"Sunny California. Home of racing. Home of the hot rod. Here close by the NHRA Museum and the drag strip where Wally Parks started it all," said Roadster Show spokesman John Buck.
The show takes up several buildings, and front and center are the contenders for the America's most beautiful roadster award, a gigantic sculpture that makes the Stanley Cup look like a Little League participation trophy.
So what does it take to build one of these show stoppers? Time, and money, and time.
"Thousands of hours, lots of man hours put into this car, not only by myself but all of my friends in my car club," said Russ Freund, builder of the "Takeout T."
There's rich hot rod history here. One entire building is filled with significant machines of the past, cars that many of us remember, if only from magazine articles or model kits. "Grooviness" transcends time.
Most of the cars at the Roadster Show are so shiny you almost have to wear sunglasses to look at them, but there's an exception in Building 10, affectionately called the "Suede Palace." Most of the cars there are un-shiny on purpose. They represent the not-so-fancy rides that real-life versions of "American Graffiti" characters might have driven. No money for paint, just dull primer. And younger trendsetters of today have discovered them.
"I got in this in the early 1980s with groups like the Stray Cats and the rockabilly whole thing, there was a revival. Now there's kind of like a second revival, if you will," said Alex Idzardi.

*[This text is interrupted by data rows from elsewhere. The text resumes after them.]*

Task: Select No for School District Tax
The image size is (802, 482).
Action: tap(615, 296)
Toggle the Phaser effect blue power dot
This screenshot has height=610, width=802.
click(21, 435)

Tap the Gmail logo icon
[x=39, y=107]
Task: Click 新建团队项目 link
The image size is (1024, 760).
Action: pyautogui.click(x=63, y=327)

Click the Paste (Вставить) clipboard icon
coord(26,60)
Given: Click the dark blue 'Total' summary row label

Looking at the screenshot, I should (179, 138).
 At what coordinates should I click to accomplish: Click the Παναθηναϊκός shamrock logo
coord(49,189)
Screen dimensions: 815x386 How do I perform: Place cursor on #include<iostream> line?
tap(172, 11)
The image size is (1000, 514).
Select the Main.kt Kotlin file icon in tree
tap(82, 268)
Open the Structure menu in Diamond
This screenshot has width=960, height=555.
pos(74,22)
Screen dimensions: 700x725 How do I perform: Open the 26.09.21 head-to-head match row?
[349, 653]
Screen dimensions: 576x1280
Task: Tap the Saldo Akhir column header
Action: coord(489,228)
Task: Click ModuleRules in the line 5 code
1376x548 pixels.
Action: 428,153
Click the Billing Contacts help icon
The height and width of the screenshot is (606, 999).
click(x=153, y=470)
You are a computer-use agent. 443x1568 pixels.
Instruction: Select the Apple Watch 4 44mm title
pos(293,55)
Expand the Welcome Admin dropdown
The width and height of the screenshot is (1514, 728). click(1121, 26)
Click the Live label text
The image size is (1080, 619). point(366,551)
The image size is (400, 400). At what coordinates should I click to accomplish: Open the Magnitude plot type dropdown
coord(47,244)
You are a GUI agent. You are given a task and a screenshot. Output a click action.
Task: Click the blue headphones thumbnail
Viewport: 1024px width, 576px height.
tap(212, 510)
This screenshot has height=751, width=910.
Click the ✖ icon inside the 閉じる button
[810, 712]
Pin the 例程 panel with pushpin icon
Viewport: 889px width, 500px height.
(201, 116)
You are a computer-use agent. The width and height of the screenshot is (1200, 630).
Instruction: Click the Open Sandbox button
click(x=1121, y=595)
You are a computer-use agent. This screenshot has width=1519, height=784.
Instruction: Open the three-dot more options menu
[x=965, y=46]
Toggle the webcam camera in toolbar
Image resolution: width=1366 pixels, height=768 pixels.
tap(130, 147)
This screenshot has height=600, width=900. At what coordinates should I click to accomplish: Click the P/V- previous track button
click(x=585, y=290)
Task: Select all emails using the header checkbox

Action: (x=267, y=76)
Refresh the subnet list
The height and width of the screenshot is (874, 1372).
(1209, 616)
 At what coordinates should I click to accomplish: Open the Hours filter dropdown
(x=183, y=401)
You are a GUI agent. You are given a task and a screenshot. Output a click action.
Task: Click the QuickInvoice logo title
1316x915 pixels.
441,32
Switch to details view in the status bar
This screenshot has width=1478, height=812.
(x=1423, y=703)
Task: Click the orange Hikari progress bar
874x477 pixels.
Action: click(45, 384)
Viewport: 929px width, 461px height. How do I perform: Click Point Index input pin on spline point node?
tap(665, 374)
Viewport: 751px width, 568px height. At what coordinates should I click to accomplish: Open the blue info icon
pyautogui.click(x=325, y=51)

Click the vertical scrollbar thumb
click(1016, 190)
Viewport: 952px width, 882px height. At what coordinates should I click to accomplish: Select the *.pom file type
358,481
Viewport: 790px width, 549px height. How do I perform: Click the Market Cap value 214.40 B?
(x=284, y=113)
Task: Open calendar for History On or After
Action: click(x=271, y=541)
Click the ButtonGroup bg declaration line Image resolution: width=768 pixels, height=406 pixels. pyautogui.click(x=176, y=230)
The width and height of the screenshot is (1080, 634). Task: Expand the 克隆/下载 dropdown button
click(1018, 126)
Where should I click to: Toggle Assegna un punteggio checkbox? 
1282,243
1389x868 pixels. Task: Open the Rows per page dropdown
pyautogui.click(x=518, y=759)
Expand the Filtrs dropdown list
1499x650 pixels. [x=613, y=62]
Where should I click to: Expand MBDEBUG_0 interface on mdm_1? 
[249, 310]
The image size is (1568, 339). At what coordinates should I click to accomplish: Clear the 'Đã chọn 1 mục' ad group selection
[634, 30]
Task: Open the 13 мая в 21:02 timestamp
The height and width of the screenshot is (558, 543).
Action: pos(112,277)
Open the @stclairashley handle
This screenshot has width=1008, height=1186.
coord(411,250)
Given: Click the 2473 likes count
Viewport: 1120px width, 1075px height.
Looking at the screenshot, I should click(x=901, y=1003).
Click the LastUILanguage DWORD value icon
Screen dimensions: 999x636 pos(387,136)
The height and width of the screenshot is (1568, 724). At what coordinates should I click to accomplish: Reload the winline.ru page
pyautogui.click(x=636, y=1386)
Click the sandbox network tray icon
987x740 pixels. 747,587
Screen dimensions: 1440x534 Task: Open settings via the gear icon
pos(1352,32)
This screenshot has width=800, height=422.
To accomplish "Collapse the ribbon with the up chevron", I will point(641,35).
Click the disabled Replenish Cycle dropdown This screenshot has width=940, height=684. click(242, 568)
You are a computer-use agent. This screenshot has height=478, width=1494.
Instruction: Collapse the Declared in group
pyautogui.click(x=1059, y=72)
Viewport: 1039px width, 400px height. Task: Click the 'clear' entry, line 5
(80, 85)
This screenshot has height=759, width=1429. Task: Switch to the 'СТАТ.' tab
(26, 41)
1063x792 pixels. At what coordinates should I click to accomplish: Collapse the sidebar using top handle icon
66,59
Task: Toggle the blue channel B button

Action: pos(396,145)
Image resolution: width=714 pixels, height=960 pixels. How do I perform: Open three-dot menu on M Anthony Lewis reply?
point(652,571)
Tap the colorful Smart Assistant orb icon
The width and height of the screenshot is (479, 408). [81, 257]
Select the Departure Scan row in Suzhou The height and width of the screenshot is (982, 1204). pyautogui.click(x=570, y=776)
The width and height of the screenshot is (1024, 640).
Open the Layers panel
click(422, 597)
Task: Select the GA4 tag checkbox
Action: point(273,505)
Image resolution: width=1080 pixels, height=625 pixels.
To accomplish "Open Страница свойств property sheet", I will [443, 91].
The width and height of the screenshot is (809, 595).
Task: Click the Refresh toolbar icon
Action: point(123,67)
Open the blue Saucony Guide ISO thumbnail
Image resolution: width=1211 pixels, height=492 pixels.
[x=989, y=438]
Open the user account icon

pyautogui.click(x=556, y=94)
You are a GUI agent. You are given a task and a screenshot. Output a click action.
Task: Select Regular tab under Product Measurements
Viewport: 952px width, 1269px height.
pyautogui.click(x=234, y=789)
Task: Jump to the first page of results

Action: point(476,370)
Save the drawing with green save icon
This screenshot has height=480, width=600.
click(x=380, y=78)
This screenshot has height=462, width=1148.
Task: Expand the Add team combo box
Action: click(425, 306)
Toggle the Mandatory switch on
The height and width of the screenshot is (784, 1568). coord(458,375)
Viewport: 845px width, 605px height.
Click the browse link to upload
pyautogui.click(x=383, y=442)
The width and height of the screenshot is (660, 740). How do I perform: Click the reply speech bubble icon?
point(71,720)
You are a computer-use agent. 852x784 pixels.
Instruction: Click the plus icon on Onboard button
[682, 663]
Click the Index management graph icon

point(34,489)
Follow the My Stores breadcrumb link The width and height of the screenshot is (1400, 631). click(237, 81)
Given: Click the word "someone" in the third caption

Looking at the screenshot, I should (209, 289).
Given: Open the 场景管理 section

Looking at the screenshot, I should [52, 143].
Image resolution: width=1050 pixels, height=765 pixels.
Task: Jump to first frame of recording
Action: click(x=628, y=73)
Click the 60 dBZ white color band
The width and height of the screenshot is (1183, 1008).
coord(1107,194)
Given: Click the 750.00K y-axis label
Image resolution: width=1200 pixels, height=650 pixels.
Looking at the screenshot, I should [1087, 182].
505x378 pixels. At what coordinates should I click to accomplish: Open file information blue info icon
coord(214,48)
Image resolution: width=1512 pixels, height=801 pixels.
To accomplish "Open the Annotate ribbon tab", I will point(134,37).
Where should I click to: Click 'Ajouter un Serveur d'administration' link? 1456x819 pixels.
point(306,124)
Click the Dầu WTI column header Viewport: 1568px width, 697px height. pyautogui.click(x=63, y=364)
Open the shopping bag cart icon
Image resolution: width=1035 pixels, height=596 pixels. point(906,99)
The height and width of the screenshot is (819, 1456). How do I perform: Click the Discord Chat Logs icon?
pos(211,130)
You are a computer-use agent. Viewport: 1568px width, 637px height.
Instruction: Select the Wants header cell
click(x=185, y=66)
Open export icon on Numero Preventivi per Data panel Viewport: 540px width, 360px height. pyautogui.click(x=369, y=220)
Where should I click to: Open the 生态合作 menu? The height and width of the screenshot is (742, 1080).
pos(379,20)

The Suede Palace is also about the accessories and costumes too.
But it's not all fun and games. How about 'rodders with big hearts? Master pin-striper Von Hot Rod will hand-paint stripes on anything you bring to his booth to raise money for the childhood disease Progeria.
The Grand National Roadster Show is open through Sunday at the Pomona Fairplex, 1101 W. McKinley Ave. in Pomona.